Paudie Clifford (Irish: Pádraig Ó Clúmháin) is an Irish Gaelic footballer. As of 2023, he is centre back and captain of Fossa, half forward for regional side East Kerry and at senior level for the Kerry county team. 
He is the brother of fellow Kerry footballer David Clifford.

Club
Clifford plays for the Fossa GAA club in County Kerry and for divisional side East Kerry GAA.

He won the 2016 Kerry Junior Football Championship with Fossa. He is also a two-time winner of the Kerry Senior Football Championship with East Kerry GAA.

Kerry

Junior
As a member of the Kerry junior team, Clifford won the 2018 All-Ireland Junior Football Championship and Munster Junior Football Championship.

2020
Clifford made his senior debut for Kerry in 2020.

2021
Kerry won the 2021 National League and the 2021 Munster Senior Football Championship.

He won his first All Star award at Centre Forward. He was also chosen on The Sunday Game Team of the Year.

2022
Clifford's Kerry team won every competition they entered in 2022. The 2022 McGrath Cup was followed with the 2022 National Football League and the 2022 Munster Senior Football Championship.

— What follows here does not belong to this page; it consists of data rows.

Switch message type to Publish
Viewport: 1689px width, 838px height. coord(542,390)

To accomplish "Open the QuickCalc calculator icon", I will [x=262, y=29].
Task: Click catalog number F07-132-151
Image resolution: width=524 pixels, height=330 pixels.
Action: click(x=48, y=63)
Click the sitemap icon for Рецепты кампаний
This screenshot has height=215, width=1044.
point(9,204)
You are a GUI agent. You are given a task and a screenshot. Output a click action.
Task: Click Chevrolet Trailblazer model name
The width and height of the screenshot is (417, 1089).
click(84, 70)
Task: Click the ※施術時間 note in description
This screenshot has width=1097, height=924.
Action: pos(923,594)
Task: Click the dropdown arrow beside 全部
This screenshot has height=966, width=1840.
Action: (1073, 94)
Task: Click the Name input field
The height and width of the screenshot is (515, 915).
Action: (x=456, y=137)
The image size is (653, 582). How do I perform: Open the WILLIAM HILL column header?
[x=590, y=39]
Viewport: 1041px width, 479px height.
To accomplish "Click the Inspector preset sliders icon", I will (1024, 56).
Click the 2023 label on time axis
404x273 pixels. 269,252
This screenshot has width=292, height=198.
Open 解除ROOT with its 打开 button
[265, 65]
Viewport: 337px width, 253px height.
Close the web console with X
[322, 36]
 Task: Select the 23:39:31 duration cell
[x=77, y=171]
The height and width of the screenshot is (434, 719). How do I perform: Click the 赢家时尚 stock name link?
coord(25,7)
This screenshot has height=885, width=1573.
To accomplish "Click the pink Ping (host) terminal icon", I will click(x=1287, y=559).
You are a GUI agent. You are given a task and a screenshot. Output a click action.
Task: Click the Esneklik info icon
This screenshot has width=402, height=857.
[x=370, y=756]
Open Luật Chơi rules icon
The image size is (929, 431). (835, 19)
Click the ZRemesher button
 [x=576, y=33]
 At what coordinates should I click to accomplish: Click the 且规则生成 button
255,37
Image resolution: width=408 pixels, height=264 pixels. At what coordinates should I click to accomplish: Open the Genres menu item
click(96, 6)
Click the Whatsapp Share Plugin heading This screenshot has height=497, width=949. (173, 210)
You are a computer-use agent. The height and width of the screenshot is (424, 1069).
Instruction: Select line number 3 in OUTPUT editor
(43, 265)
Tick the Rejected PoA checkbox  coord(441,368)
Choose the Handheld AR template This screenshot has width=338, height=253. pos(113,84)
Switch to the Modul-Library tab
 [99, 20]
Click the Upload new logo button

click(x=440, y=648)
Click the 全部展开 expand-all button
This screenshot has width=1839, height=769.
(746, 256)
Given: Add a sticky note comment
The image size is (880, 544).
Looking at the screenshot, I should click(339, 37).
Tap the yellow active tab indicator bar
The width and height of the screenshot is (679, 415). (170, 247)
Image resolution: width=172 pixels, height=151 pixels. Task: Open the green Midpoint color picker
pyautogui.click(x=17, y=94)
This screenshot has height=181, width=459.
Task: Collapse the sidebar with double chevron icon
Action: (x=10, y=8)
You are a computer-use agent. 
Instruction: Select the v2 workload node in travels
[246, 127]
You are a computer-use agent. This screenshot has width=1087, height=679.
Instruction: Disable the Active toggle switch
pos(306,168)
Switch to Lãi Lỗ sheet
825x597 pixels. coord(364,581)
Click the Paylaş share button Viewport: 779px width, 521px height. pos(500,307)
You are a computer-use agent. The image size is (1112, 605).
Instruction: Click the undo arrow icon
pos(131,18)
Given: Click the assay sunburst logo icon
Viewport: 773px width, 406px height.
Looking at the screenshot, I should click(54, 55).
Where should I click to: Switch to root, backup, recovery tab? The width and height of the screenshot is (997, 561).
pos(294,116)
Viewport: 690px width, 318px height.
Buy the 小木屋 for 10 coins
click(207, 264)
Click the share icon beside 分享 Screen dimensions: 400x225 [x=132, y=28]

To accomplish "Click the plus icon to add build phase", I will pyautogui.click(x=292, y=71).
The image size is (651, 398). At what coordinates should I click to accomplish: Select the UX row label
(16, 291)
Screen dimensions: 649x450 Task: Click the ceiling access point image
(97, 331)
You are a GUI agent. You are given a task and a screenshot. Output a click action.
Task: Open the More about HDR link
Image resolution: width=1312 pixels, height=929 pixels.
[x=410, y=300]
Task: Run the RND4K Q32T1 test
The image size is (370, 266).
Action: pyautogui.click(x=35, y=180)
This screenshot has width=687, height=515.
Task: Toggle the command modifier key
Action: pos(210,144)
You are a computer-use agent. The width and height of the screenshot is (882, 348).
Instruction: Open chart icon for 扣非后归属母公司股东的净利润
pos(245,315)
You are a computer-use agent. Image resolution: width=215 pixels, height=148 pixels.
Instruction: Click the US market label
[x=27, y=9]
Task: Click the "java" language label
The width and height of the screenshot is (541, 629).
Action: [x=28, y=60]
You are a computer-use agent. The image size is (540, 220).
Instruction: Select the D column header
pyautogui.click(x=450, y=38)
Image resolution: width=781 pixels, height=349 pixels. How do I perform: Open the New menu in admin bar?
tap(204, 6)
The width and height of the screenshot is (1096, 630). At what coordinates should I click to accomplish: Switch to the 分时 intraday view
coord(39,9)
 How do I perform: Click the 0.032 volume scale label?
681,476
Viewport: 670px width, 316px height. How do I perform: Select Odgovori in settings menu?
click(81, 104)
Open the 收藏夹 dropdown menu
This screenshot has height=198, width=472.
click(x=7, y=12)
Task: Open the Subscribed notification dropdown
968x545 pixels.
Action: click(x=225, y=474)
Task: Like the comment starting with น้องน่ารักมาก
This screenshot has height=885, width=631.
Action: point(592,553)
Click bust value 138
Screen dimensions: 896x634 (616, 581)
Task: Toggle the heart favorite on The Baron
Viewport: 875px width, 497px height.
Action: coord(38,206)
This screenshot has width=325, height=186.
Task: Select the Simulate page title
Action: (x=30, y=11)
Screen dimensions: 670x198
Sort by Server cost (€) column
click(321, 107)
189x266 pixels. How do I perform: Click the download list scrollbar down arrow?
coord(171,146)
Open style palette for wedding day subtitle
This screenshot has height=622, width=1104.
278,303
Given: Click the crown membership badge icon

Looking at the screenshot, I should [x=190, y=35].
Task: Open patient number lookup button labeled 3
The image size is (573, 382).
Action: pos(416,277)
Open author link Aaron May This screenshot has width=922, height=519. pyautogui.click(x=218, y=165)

On 24 July, Kerry won the 2022 All-Ireland Senior Football Championship Final, giving the county their 38th title and Clifford his first.

He was chosen on The Sunday Game Team of the Year.

Third-level
During his time in third level college in Cork, Clifford lined out with both Cork Institute of Technology and University College Cork.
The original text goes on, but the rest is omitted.